By Ken Morris, Western U.S. Liaison
On June 10, four CHHAPS members fielded a Canadian Horse entry in the Grand Floral Parade in Portland Oregon, to celebrate Canada’s 150th and Canada’s National Horse! Our horses and riders were: Ultra-Elite (U.E.) owned by Michael and Leona Jimenez and ridden by Leona Jimenez; Jeff, owned and ridden by Michelle Heffner; Rocco, owned by Kathleen and Lennis Robinson and ridden by myself; and Tess, owned by Susan Boyce and ridden by Carrie Peterson.
The Grand Floral Parade in has taken place for more than 100 years and is the second largest floral parade in the western U.S., second only to the Rose Parade in Pasadena, California. But the Pasadena parade is a cakewalk for horses, compared to the Grand Floral. In Pasadena, horses enjoy wide, level streets and generally perfect weather. In Portland, we stage and prepare the horses under a freeway overpass with trucks and traffic rumbling overhead at 55 mph (80 kph). Then we cross light rail tracks, go under another overpass, to the waiting area between more light rail tracks and the Memorial Coliseum parking structure, which is full of marching bands warming up. Here, all of the equestrian entries are packed in tight, in two rows. Horse-drawn stagecoaches and wagons, rodeo queens, mounted patrols, and miniature horses (some pulling carts), plus their scoopers in crazy costumes, all mixed up together! Here, horses and riders must wait for several hours until it’s their turn to go in. And this being Oregon, you might have anything from soaking rain to hot sun. (This year, we had rain while we were getting ready, but it cleared up by the time the parade started.)

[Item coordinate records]
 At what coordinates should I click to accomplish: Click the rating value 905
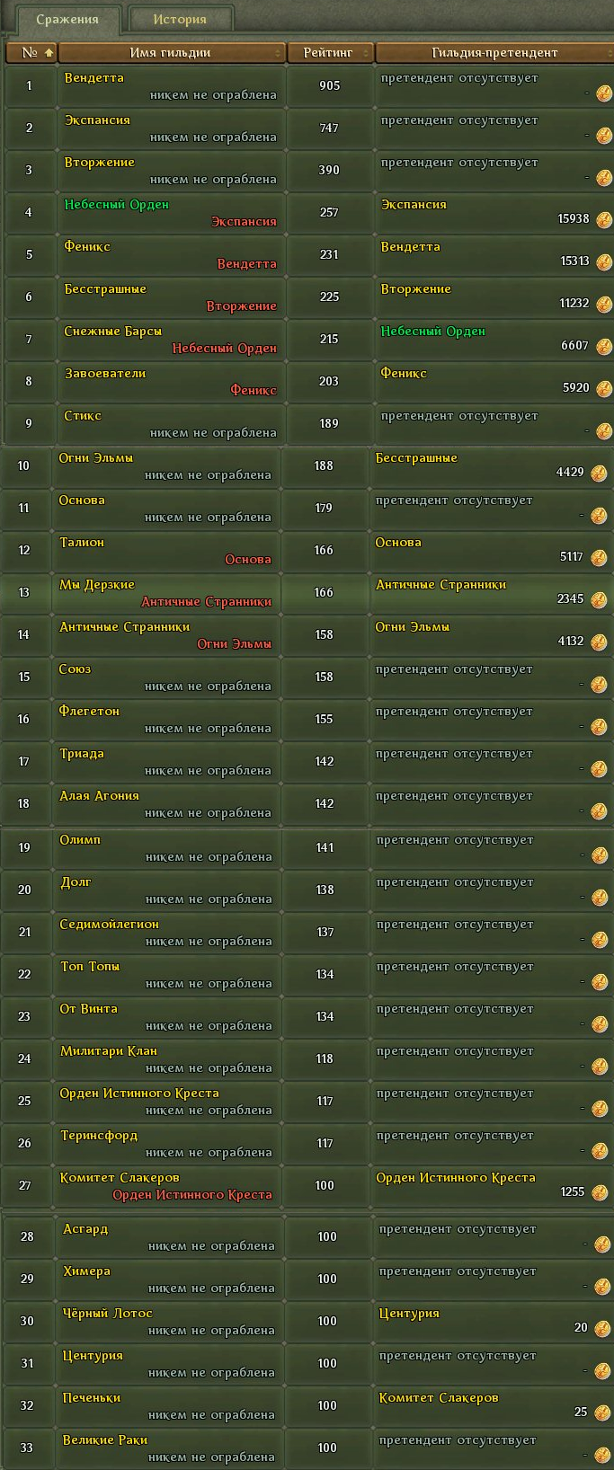pyautogui.click(x=329, y=86)
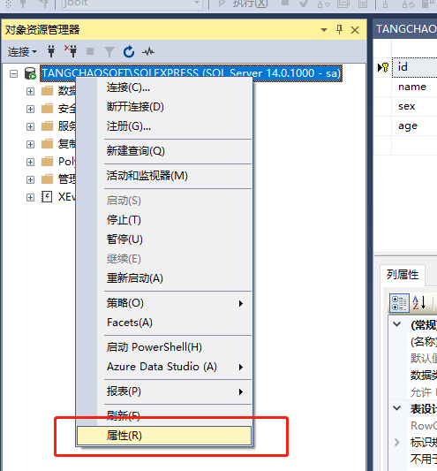437x471 pixels.
Task: Switch to the 列属性 tab
Action: tap(403, 275)
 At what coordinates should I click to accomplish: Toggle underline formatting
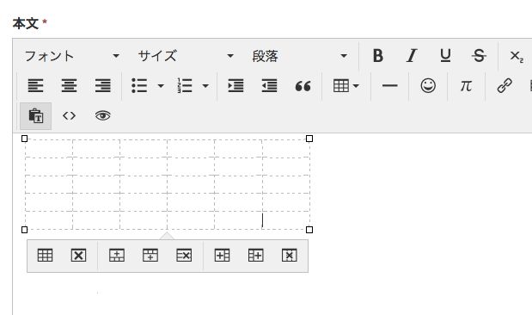pyautogui.click(x=445, y=56)
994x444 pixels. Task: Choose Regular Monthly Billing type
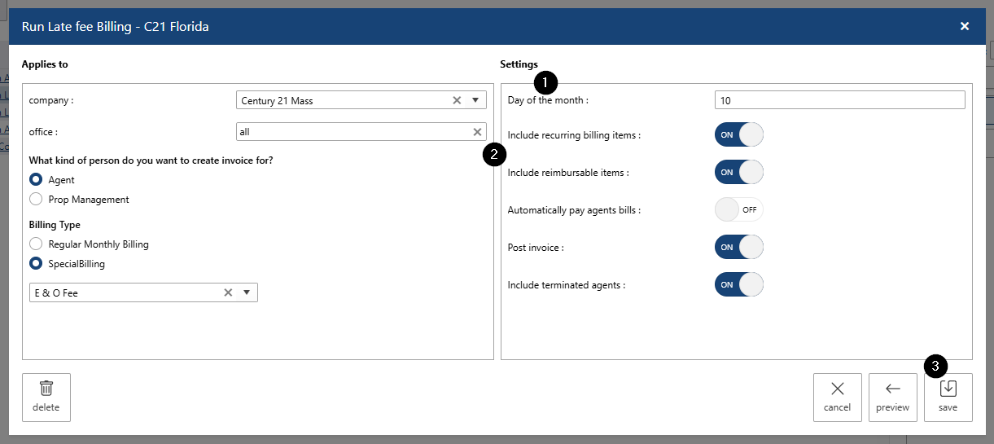[x=36, y=244]
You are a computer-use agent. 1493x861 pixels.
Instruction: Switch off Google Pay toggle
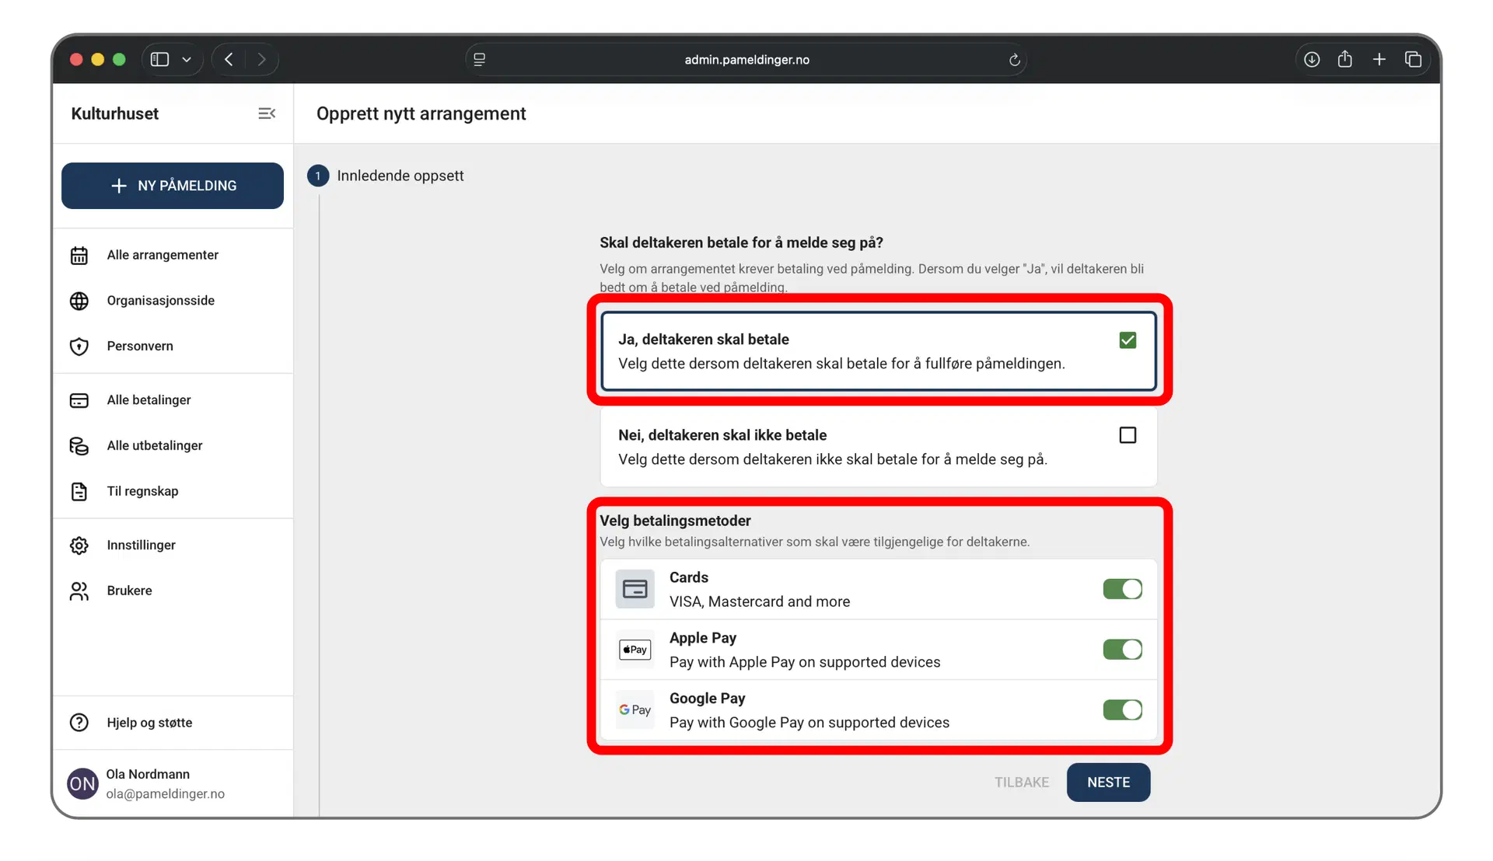pyautogui.click(x=1122, y=709)
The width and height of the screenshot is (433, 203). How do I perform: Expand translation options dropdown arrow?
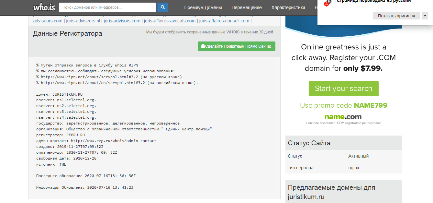coord(425,16)
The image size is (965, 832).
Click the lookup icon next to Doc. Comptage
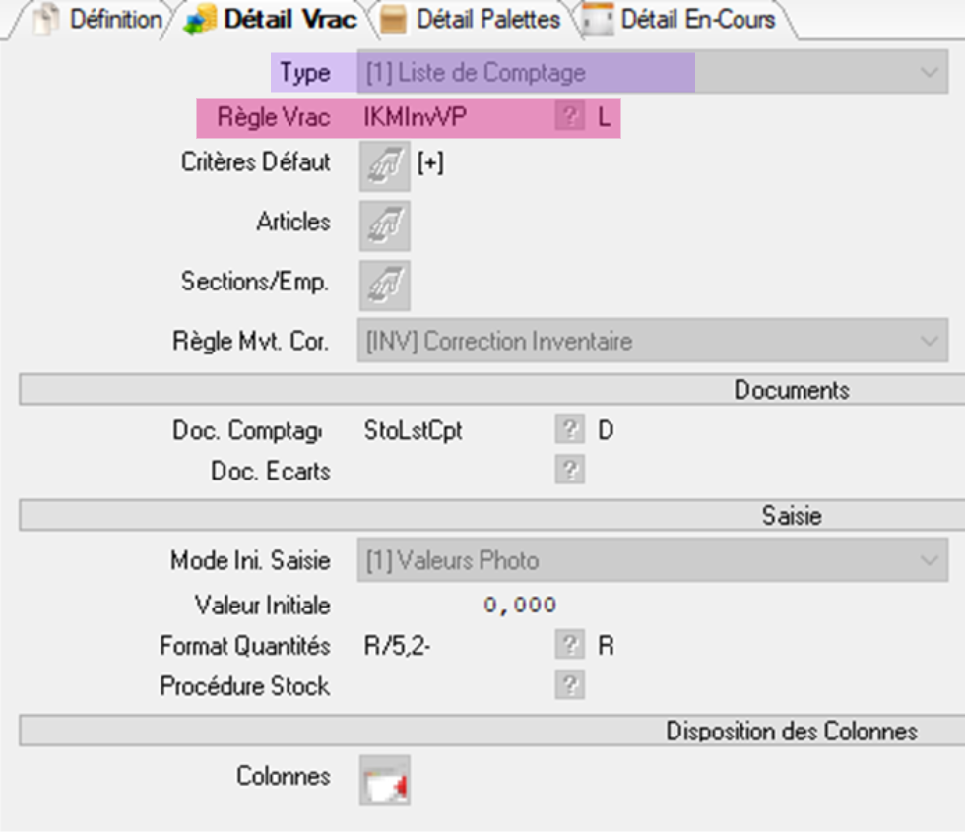coord(568,430)
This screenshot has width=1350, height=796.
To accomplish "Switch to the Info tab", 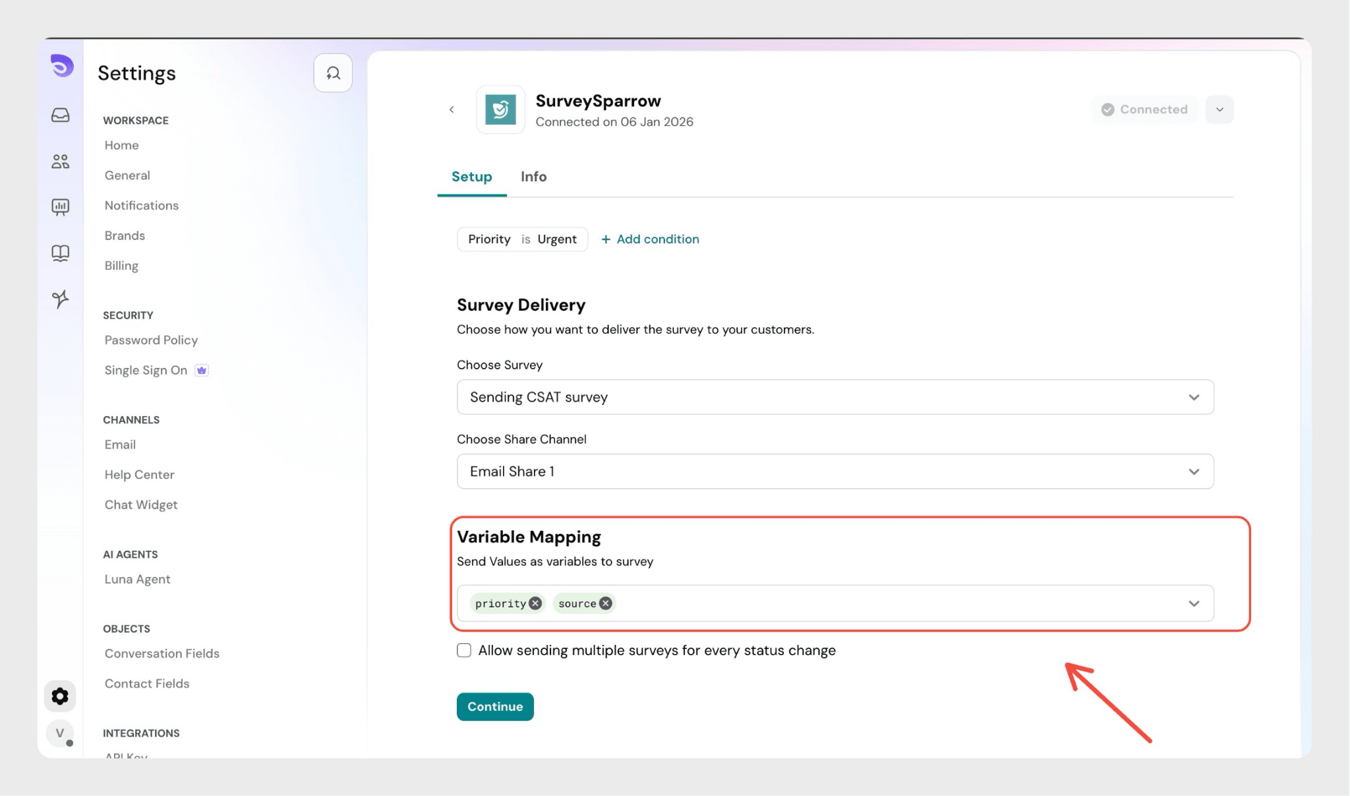I will (533, 177).

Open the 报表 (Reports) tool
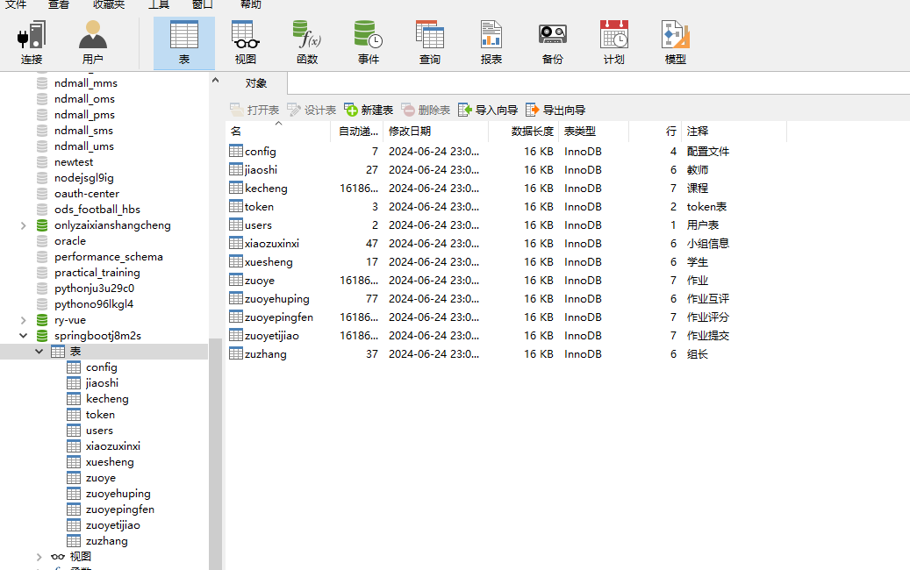coord(491,41)
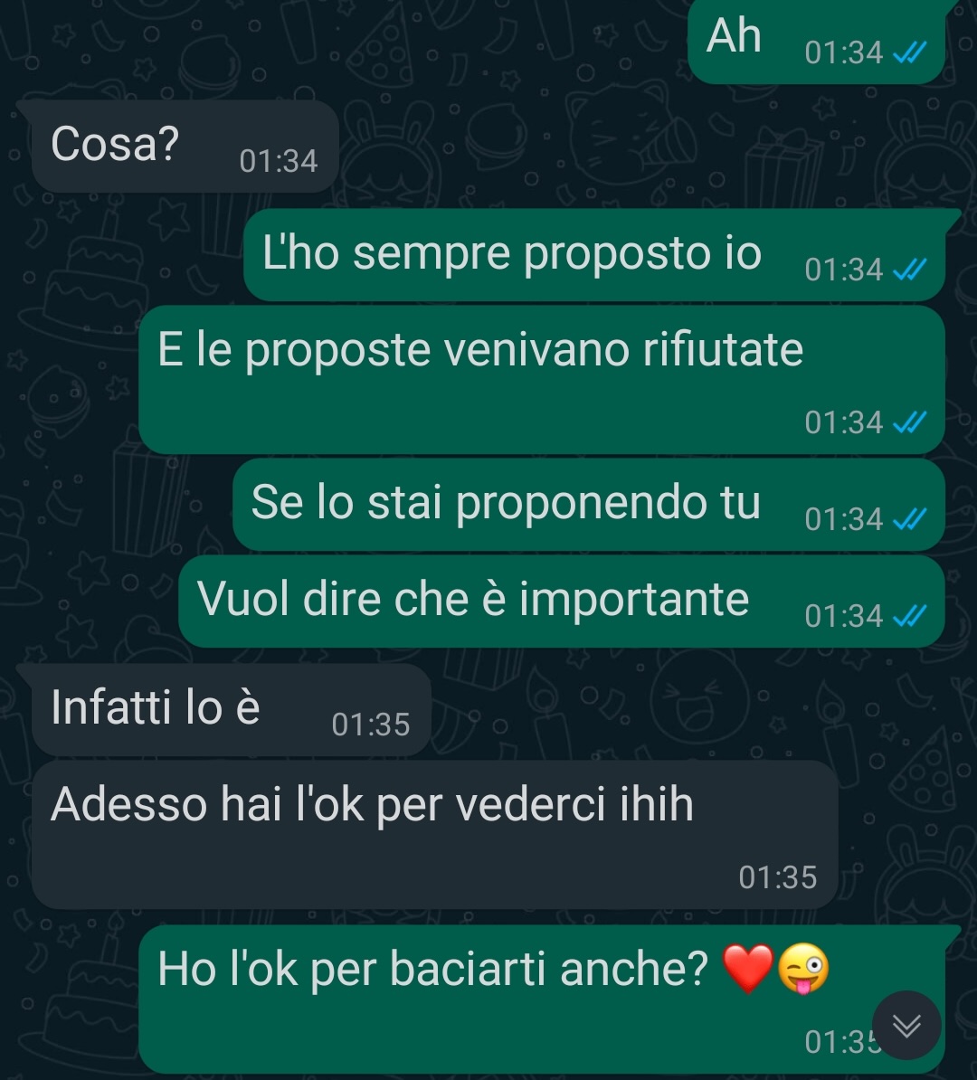Screen dimensions: 977x1080
Task: Tap read ticks on 'L'ho sempre proposto io'
Action: pyautogui.click(x=909, y=270)
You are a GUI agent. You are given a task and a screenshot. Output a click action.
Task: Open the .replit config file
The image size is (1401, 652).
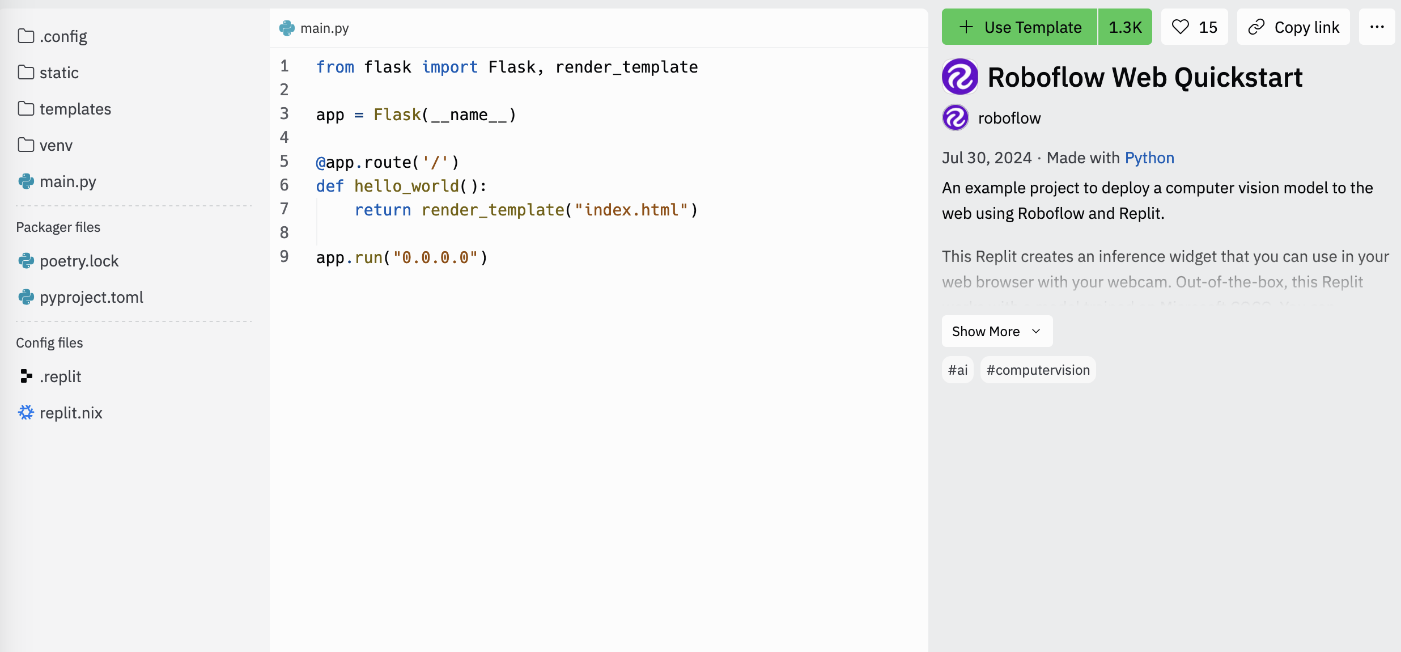point(60,376)
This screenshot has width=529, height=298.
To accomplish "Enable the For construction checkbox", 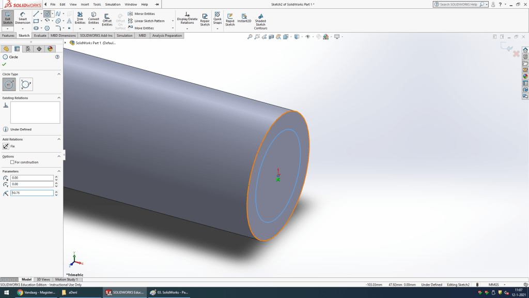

• _Requirement A_
Write out the passage from the Grand Floral Parade article that begins at the words "By Ken Morris, Western" and stops after "by Carrie Peterson.".
• _Requirement B_
According to the Grand Floral Parade article, where are the horses staged and prepared in Portland?

• _Task answer A_
By Ken Morris, Western U.S. Liaison
On June 10, four CHHAPS members fielded a Canadian Horse entry in the Grand Floral Parade in Portland Oregon, to celebrate Canada’s 150th and Canada’s National Horse! Our horses and riders were: Ultra-Elite (U.E.) owned by Michael and Leona Jimenez and ridden by Leona Jimenez; Jeff, owned and ridden by Michelle Heffner; Rocco, owned by Kathleen and Lennis Robinson and ridden by myself; and Tess, owned by Susan Boyce and ridden by Carrie Peterson.

• _Task answer B_
Under a freeway overpass, with trucks and traffic rumbling overhead at 55 mph (80 kph).